Problem:
Pick out the lines below that contain the string "will" and copy them all.

Dataset records section start

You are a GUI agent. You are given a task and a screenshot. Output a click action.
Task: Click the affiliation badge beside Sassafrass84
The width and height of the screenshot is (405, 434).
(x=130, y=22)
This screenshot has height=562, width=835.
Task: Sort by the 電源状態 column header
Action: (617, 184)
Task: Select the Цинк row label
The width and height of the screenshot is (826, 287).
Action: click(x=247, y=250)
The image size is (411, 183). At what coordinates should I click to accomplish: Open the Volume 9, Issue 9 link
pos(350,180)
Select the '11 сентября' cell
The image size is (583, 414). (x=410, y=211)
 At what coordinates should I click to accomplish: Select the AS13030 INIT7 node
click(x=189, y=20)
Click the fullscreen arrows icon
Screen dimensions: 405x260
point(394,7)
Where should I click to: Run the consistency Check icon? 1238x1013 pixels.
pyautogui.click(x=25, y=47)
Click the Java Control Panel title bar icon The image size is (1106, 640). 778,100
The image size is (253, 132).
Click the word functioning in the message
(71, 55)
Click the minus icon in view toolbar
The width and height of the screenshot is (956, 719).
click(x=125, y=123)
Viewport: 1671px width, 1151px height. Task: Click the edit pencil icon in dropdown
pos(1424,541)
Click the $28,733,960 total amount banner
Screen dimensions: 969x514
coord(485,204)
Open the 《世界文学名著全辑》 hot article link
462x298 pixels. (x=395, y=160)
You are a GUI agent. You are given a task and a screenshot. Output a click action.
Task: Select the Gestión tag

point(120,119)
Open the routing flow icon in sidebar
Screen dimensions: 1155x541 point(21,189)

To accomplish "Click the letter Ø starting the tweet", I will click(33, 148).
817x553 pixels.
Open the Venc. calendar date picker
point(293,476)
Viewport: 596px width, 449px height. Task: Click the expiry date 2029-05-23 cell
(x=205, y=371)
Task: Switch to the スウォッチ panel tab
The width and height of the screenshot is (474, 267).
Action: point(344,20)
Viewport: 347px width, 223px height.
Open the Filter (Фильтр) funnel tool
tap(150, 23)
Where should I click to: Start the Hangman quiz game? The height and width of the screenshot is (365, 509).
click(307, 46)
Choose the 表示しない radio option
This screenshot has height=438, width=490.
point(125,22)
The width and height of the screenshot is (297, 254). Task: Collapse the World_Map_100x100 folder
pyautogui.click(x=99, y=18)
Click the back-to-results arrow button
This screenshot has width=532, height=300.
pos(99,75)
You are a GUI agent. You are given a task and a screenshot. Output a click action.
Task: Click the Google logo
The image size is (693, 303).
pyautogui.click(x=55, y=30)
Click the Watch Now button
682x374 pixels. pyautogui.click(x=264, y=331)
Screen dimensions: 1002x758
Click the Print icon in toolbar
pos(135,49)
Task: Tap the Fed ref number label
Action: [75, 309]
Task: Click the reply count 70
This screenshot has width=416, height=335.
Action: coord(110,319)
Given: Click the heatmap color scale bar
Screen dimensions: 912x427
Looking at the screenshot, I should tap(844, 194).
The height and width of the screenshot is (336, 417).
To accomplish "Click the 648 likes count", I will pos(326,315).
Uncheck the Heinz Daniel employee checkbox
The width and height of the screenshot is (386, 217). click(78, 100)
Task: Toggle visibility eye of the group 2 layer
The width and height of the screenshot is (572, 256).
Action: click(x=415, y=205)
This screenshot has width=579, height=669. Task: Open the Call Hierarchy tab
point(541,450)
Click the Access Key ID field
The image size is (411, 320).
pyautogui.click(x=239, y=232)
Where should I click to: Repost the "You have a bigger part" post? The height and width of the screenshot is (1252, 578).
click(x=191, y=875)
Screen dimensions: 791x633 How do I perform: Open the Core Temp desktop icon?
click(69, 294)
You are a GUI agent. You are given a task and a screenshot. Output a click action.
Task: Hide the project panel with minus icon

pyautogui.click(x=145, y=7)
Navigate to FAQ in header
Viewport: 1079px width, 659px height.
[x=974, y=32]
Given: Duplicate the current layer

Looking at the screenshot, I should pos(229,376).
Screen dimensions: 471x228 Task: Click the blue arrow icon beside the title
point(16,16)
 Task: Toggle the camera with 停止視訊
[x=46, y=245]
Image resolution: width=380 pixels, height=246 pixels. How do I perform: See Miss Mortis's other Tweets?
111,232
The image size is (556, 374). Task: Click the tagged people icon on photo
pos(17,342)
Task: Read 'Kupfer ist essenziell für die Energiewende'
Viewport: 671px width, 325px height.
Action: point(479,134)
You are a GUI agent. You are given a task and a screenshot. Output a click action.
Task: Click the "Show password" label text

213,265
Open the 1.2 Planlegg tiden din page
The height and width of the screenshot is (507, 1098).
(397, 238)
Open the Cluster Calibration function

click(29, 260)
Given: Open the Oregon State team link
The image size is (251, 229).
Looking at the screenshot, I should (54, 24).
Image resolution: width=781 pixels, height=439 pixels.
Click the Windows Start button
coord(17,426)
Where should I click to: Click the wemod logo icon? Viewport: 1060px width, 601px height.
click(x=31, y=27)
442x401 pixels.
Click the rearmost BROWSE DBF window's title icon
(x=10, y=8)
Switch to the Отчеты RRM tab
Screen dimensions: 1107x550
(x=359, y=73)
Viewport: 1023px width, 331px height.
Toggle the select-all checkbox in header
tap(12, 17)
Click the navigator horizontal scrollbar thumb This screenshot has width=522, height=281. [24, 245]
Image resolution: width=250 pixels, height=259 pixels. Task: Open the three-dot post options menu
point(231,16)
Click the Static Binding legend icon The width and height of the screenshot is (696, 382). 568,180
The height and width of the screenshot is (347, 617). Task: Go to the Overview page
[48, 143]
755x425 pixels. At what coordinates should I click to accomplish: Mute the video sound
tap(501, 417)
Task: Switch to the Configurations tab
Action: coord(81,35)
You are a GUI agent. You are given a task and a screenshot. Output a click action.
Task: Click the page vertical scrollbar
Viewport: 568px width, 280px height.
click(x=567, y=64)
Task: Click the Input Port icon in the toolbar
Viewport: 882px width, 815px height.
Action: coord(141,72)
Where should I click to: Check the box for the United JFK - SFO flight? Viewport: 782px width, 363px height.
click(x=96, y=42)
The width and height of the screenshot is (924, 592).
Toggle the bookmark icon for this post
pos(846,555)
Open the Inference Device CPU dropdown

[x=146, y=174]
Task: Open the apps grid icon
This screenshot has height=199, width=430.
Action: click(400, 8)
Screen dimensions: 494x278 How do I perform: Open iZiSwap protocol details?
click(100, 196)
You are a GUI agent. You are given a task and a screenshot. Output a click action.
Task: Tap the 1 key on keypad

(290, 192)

Dataset records section end

Task output:
To accomplish "Click the letter Ø starting the tweet", I will click(33, 148).
To accomplish "Click the 648 likes count", I will pos(326,315).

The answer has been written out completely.